AloneReaders.com Logo

This Bird Sleeps, Eats, Drinks and even Mates in the Air!

  • Author: Admin
  • November 08, 2022
This Bird Sleeps, Eats, Drinks and even Mates in the Air!

The swift is a medium-sized aerial bird, which is a superb flyer. Sleeping, eating, bathing and even mating on the wing, swifts rarely touch the ground. They are also the fastest birds in level flight, with an impressive top speed of 69mph.

Swifts have a white throat and are a simple sooty brown color, but when they are flying against the sky, they appear black. They have a short, forked tail and long, scythe-like wings. Swifts breed all over the UK during the summer, but they are most common in the south and east. Swifts migrate 3,400 miles twice a year to spend the winter in Africa, pausing along the way in countries like Portugal and France to recharge.
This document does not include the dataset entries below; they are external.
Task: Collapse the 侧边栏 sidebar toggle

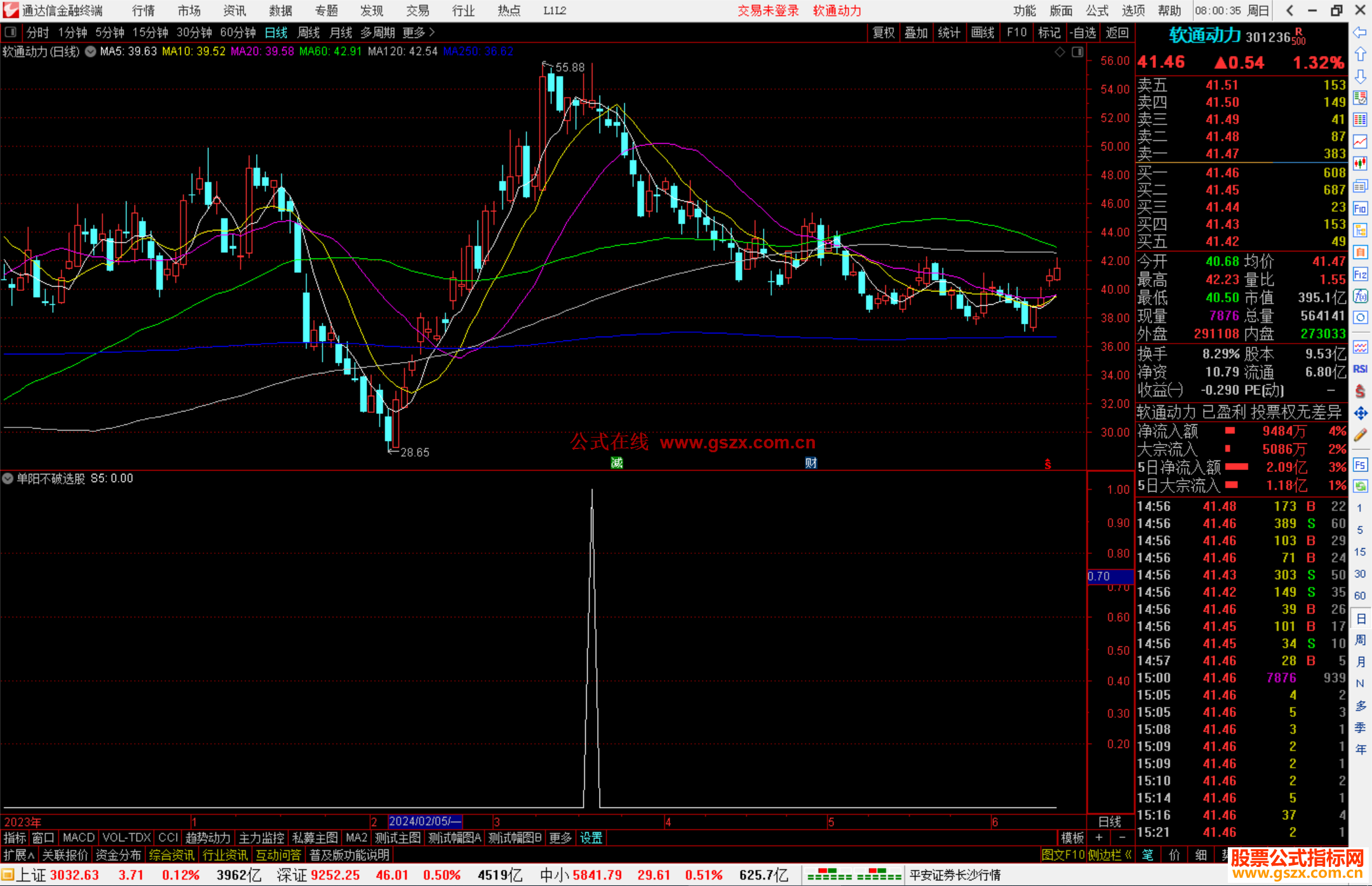Action: pos(1110,855)
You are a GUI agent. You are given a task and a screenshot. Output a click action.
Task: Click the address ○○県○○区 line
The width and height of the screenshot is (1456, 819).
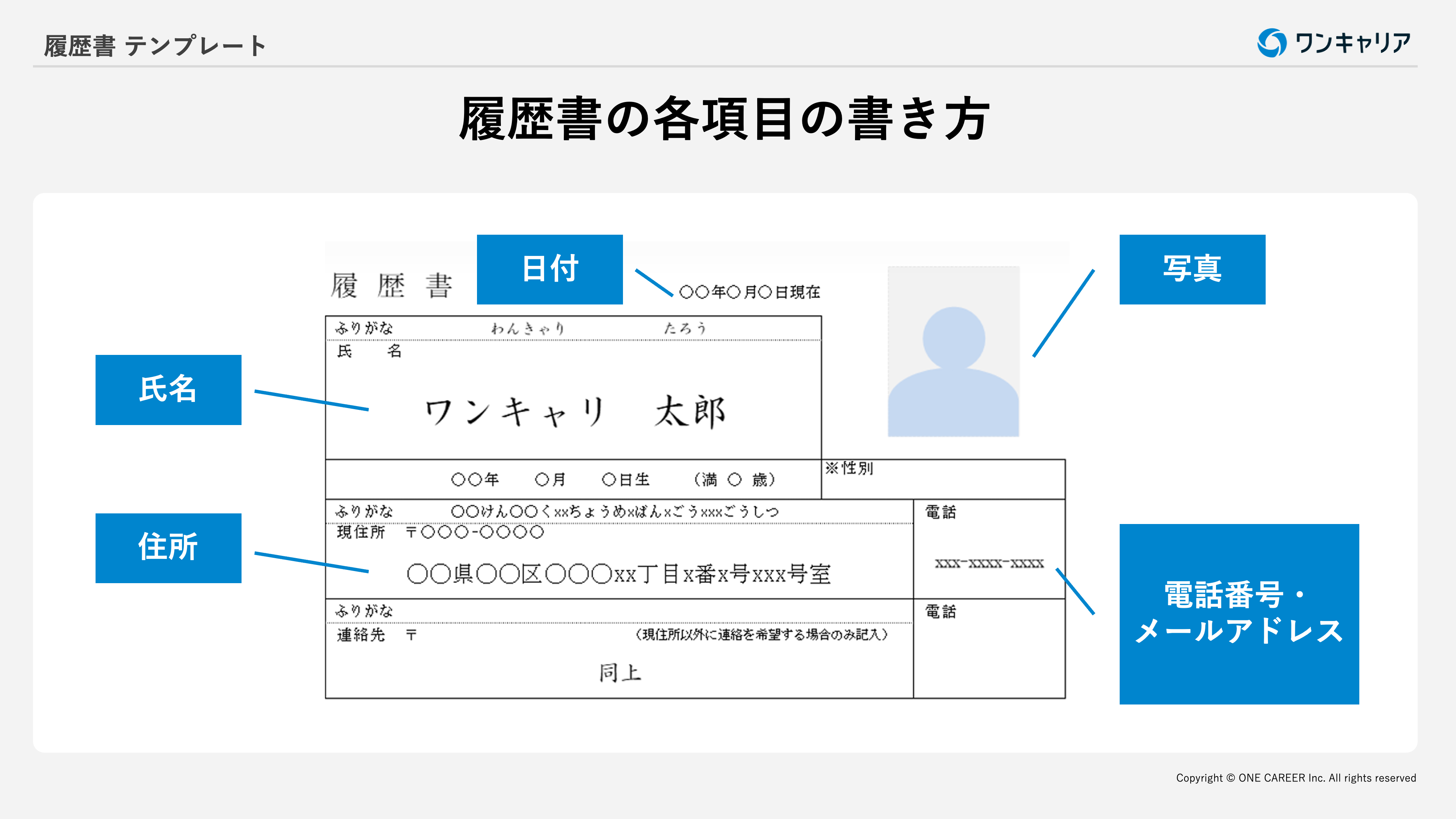pos(618,574)
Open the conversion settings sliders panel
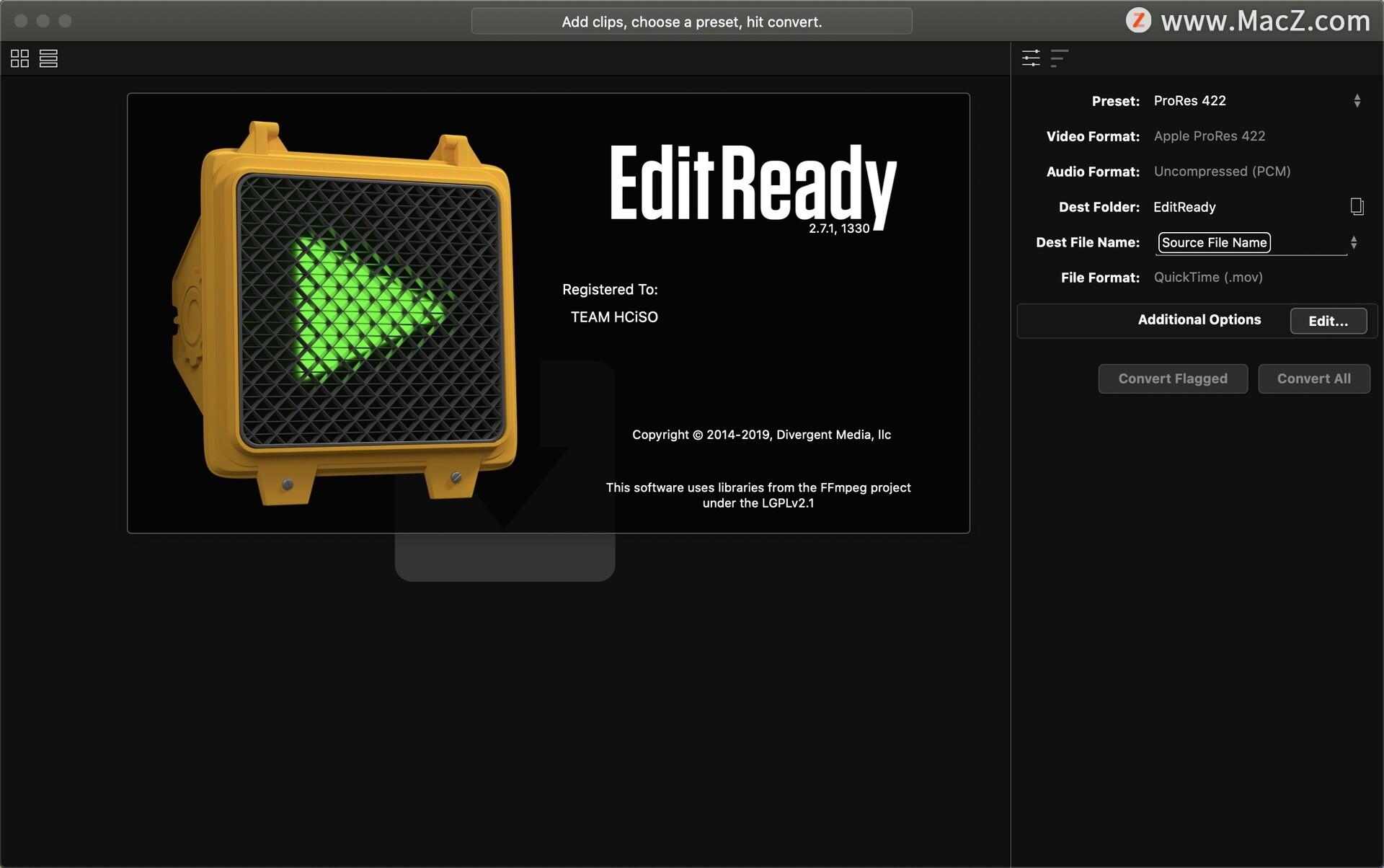 point(1031,58)
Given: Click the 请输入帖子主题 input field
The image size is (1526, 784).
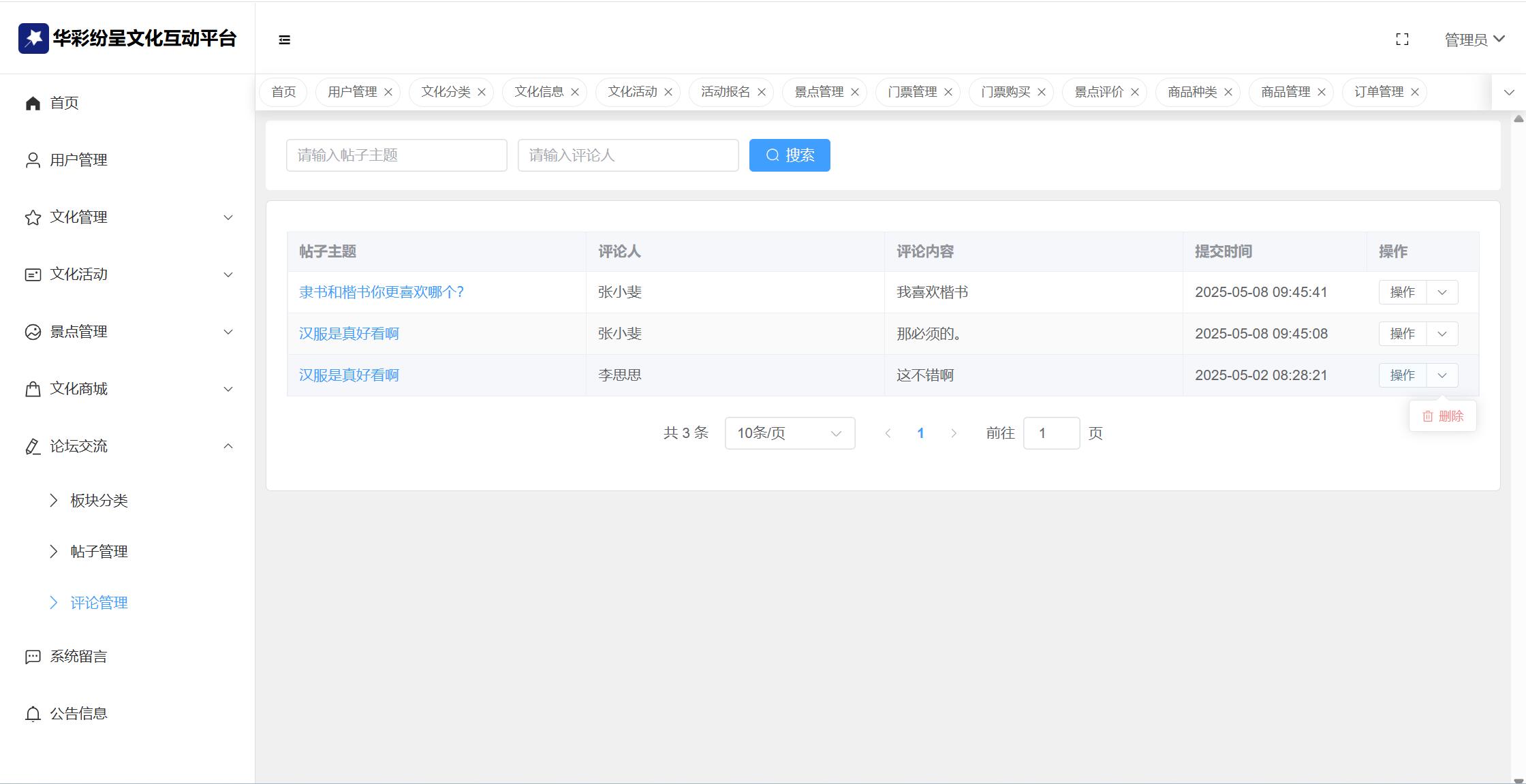Looking at the screenshot, I should (396, 155).
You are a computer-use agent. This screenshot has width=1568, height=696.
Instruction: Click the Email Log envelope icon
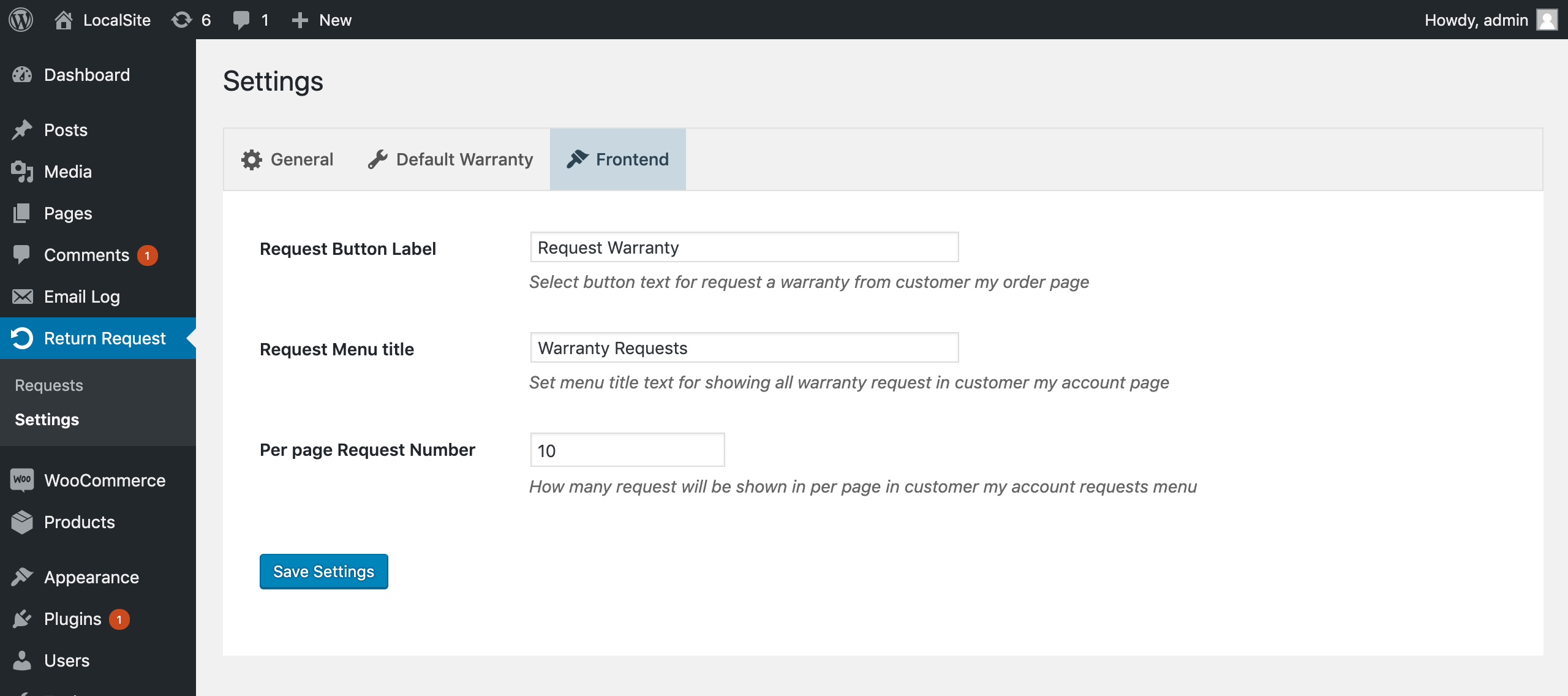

Swifts only have one thought on their minds after a long voyage home from their summer in Africa: mating. Swifts stay together for life and build a little nest at the same location every year before laying and incubating their eggs. They enjoy squeezing through narrow spaces to nest inside roofs of homes and churches. Swift nest places, however, are rapidly vanishing as more historic structures are repaired and soffit gaps are filled.

About Swift

Size Around 16-17cm
Weight Around 40g
Breeding season May-July
Lifespan Up to 20 years
Habitat Anywhere with flying insects
Food preferences Any kind of flying insect
Threats Loss of nesting places and food sources

Interesting facts about Swift

Interesting facts about Swift
  • Swifts spend just three months of the year in Britain, arriving in early May and leaving in early August. This is a shorter period than any of our breeding birds other than the cuckoo.
  • They spend their winters well south of the Sahara: British-ringed birds have been recovered in the Congo Basin, Malawi, Tanzania, Zimbabwe, Mozambique and South Africa.
  • They are long-lived birds, reflected in the fact that they lay just two or three eggs in a clutch, and only attempt to rear a single brood a year.
  • Swifts are monogamous, and the same pairs will breed together in successive years.
  • Because they are totally dependent on airborne prey they are very susceptible to bad weather during the breeding season, when a lack of food often results in chicks starving to death.
  • Young swifts can survive without food for up to 48 hours, lapsing into a semi-torpid state.
  • The adult swifts migrate south within days of the chicks leaving the nest.
  • They like to feed in the unstable air to the rear of a weather depression, where there is often a great abundance of insect life.
  • Swifts have tiny feet and almost no legs, adaptations to their aerial lifestyle.
  • The swifts’ closest genetic relations are the hummingbirds; they are not related to swallows or martins.
  • Swifts feed at a higher elevation than both swallows and martins.
  • A young swift, ringed in Oxford on 31 July, was killed in Madrid on 3 August, having covered 1,300km in three days.